▶ [Part of a data file]:
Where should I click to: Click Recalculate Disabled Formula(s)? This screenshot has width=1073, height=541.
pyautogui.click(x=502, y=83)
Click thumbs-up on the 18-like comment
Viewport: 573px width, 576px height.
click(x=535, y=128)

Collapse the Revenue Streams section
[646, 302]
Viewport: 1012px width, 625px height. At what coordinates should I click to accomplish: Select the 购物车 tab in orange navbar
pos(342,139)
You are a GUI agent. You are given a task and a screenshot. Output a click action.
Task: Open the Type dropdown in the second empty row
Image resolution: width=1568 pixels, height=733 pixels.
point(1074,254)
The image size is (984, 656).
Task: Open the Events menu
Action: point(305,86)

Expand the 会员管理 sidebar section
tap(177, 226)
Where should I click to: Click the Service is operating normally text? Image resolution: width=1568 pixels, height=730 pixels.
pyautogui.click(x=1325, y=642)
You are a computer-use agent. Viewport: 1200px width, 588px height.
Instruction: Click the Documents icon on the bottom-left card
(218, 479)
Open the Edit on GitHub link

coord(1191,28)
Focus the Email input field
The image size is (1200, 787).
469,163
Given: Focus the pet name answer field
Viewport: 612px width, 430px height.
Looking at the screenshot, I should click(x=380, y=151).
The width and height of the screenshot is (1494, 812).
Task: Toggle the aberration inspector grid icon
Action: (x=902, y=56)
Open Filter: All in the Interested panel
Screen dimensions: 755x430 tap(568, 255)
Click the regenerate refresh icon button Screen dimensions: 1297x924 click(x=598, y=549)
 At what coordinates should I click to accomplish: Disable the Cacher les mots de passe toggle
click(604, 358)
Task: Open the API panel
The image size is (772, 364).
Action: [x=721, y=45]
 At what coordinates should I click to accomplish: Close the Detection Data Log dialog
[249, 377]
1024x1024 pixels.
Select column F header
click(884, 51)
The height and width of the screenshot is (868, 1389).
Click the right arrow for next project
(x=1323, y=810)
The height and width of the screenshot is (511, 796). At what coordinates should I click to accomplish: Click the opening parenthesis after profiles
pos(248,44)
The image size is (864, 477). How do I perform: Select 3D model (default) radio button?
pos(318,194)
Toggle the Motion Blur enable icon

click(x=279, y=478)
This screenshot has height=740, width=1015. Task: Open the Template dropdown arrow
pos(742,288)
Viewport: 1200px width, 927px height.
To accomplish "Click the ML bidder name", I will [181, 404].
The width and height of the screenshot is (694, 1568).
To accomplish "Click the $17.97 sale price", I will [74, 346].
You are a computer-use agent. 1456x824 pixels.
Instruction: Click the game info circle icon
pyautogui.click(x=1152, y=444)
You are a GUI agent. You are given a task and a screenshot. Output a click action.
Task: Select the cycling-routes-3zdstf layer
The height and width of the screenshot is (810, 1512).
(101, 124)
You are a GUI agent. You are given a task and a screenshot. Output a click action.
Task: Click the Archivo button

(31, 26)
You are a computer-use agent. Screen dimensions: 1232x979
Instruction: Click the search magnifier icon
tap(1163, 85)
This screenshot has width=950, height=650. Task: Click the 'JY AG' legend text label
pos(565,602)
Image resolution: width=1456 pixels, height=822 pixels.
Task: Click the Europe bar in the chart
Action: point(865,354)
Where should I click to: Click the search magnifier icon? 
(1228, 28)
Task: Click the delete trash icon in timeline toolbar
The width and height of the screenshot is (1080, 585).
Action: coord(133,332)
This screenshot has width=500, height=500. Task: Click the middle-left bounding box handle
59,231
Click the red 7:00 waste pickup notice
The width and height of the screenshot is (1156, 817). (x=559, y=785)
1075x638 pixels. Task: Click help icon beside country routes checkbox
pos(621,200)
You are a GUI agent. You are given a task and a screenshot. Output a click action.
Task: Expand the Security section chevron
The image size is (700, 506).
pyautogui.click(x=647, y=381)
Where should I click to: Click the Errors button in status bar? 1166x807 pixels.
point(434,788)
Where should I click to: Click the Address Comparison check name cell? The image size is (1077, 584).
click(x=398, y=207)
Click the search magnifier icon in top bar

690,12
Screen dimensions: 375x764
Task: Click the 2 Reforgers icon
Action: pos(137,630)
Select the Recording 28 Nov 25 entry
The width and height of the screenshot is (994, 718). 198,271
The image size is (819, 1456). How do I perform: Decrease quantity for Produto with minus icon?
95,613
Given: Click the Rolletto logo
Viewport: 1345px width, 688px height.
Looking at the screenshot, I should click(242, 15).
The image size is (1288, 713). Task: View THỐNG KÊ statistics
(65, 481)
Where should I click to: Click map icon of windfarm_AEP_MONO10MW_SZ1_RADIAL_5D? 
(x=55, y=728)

▶ [Short problem]:
Reproduce every line between the line holding "Expand the 会员管理 sidebar section" and the line holding "pyautogui.click(x=1325, y=642)", inclusive, with each coordinate in the answers adjusted by -90 and the requests left as they are.

▶ [Completed exercise]:
Expand the 会员管理 sidebar section
tap(87, 136)
Where should I click to: Click the Service is operating normally text? Image resolution: width=1568 pixels, height=730 pixels.
pyautogui.click(x=1235, y=552)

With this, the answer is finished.